Looking at the latest posts from Grzegorz and Brian, in summary
it seems like for statically linked Gjdoc we can't go with
Apache. Therefore I have picked up Nic's idea and implemented a
rudimentary JAXP-conforming driver for Libxslt (XSLT only, no
XML or Schema support.) It already works quiet nice. I'll add
support for Templates and clean up the code a little and check it
into the Gjdoc tree tonight or tomorrow. (Unless someone would
like to start a new sub-project [perhaps "libxsltj" or "libxmlj"?])

This will enable us to both have Gjdoc use the JAXP standard AND
produce an executable using Gcj (which will then require Libxslt
and Libxml2 sharedlib to be installed in order for generating HTML.)

When using a Java VM, Gjdoc will use the default JAXP transformer
or the one set using -Djavax.transformer.TransformerFactory -
which might be the Libxslt wrapper for GNU JAXP or Xalan, Saxon
or whatever the user prefers.

With this solution, everybody should be happy ;)

Julian

Nic Ferrier wrote:
Julian Scheid <address@hidden> writes:


Libxml2 isn't under GPL either - it's released under the MIT
license - so actually the Gjdoc version currently in CVS also
relies on non-GPLed software (at least when it comes to HTML
generation.)

So technically, while Gjdoc works on a 100% "free" toolchain, it
doesn't run on a 100% GPLed toolchain - not in the past, and
obviously not in the near future.

I understand that the ultimate goal is to provide all Cp-tools
with no dependencies on non-GPLed third-party software. But until
this is possible, what's the official GNU policy towards this
end - especially when it comes down to static linking?
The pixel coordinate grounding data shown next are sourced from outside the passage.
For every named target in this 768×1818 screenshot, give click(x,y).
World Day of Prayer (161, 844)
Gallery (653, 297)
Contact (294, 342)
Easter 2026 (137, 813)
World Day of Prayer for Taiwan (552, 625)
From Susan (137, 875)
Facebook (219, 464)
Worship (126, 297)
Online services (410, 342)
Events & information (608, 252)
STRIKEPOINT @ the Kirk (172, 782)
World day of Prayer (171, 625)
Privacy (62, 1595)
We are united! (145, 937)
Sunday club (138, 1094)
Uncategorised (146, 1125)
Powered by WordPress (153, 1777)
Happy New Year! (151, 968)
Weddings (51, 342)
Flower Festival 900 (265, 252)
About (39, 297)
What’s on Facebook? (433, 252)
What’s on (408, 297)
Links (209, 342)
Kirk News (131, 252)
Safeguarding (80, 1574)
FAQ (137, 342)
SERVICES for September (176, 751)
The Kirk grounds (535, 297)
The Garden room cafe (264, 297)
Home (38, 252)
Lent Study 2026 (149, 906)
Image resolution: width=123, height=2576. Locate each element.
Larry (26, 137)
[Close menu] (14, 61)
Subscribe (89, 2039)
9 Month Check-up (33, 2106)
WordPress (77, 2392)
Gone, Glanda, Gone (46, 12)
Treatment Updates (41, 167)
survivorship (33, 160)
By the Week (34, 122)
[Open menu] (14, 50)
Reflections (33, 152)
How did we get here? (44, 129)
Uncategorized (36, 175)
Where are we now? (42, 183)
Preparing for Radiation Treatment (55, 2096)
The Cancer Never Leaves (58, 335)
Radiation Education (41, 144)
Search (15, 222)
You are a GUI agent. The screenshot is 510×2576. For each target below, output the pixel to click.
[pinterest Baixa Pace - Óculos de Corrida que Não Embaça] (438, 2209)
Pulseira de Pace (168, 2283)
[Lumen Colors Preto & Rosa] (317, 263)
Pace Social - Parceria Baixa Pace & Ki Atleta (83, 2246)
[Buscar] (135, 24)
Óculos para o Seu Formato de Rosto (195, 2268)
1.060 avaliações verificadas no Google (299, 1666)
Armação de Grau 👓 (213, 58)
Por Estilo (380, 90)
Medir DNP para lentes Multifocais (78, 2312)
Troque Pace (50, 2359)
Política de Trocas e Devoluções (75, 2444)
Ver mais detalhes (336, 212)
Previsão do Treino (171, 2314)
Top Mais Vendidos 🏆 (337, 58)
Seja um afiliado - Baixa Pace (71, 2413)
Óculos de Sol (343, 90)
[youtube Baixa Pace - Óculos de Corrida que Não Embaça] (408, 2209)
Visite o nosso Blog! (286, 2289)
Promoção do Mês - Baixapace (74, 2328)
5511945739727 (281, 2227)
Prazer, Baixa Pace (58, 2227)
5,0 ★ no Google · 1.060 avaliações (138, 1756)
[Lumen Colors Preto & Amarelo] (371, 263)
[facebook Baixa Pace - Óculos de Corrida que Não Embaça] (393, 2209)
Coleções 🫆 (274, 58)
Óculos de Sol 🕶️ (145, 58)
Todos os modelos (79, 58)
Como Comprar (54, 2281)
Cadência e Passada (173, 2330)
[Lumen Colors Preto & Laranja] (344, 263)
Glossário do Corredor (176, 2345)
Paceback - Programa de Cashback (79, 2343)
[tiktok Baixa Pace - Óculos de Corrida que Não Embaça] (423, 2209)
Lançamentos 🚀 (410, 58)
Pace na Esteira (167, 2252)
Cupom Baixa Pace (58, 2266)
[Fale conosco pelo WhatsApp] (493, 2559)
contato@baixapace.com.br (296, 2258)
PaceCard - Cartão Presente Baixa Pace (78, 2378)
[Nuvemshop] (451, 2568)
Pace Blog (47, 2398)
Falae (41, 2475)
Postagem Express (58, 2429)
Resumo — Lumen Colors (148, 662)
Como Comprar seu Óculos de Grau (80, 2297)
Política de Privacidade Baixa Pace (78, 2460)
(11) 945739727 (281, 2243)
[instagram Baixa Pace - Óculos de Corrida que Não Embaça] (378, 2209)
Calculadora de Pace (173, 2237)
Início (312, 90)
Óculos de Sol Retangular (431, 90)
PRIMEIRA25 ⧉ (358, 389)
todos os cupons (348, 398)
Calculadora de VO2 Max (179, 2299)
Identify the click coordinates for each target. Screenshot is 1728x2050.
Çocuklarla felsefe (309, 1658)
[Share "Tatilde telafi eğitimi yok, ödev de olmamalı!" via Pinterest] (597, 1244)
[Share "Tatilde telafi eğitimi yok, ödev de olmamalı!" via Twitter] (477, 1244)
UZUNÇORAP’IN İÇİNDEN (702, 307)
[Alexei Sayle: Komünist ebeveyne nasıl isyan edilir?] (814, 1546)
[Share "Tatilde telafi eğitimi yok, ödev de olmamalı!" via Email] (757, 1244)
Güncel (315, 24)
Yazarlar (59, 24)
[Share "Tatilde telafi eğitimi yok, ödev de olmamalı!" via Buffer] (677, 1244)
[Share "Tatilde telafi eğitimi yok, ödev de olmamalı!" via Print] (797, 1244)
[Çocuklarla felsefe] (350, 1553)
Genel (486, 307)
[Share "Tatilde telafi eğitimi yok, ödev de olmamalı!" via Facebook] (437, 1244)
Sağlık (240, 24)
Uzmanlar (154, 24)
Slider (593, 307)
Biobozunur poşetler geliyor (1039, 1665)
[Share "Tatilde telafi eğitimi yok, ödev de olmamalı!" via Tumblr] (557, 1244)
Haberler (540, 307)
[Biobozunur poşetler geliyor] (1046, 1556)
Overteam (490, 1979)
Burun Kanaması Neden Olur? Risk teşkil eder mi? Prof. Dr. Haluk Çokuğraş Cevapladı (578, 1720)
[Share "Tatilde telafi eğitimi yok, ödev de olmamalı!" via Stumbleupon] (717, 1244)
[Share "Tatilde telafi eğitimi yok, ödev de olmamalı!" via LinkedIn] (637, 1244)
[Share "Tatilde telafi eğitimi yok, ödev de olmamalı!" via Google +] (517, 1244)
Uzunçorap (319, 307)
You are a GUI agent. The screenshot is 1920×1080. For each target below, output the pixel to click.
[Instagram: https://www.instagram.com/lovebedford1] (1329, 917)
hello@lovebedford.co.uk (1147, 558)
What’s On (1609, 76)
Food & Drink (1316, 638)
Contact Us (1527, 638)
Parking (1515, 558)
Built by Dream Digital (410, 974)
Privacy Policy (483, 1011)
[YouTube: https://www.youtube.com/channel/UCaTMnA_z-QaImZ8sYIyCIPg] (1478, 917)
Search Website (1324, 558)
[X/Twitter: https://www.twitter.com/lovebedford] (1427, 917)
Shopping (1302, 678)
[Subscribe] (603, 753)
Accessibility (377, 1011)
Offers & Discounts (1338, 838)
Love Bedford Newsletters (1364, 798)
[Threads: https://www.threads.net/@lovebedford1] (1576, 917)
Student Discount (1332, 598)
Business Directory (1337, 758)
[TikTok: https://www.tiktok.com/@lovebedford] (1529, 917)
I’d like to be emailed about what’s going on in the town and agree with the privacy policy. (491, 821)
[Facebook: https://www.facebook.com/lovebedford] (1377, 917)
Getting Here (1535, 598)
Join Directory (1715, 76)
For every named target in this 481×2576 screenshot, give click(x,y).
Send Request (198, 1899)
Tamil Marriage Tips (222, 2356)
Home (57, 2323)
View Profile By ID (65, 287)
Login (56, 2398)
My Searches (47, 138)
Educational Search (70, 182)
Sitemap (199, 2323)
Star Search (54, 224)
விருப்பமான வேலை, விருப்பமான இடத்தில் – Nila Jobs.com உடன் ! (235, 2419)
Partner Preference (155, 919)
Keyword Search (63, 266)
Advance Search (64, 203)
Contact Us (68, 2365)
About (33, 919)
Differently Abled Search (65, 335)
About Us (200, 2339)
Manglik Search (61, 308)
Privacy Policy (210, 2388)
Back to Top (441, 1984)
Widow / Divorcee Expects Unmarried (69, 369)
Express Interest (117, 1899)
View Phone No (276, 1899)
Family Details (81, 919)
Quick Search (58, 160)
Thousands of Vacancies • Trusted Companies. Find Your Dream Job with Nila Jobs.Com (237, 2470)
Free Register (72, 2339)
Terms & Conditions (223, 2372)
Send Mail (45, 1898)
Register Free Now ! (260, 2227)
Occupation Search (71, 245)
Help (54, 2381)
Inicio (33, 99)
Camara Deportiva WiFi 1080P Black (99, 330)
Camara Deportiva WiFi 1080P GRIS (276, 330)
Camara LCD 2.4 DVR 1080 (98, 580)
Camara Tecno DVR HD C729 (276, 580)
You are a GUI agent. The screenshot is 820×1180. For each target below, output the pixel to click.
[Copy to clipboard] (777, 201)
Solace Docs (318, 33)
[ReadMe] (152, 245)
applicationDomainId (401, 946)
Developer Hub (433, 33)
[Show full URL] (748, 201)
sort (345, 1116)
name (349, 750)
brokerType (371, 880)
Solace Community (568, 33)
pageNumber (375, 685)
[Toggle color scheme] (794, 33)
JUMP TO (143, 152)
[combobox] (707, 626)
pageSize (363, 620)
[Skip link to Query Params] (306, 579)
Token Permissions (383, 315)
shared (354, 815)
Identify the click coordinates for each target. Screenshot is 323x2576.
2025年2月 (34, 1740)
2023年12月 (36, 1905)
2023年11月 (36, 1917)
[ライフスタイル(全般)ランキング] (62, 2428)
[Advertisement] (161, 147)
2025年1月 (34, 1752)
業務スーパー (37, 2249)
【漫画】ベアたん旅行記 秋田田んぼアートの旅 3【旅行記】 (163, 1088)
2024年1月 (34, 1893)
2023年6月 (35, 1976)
Who can
give a definitive statement to this issue?

I'd be happy to go along with Xalan for now, but I wonder if we
can (or should) encourage users to download Xalan, and provide a
tailored build file, or usage instructions for it. Something
like "make sure you have Xalan, Saxon or another JAXP-compliant
XSL processor on your CLASSPATH." Or - for the gjc-based build -
"you have to link Xalan-foo.jar into the executable for XSL
processing to work."


I don't like the idea of recommending xalan (which is why I hope to
write this libxslt wrapper).

I know that libxml uses the MIT licence (which one? expat? X11?) but
it's obviously GPL compatible. Since one GNU project is already
relying on it I think it's safe for gjdoc to rely on it.

When I've finished my wrapper I hope it will go into Classpath and
GCJ as a standard part of the build. XML seems to be that important
to java these days (another reason why I want to write the wrapper is
to reduce the amount of work the GNU java community has to do to keep
up with the language: libxml2 will give us schema and so forth - stuff
that aelfred2 is unlikely ever to do).


However, that's all by the by. I haven't written this wrapper yet, I
haven't even started. I am aware it's high priority (it's high
priority to me as well since Paperclips doesn't natively compile with
GCJ right now because of a bug in aelfred2).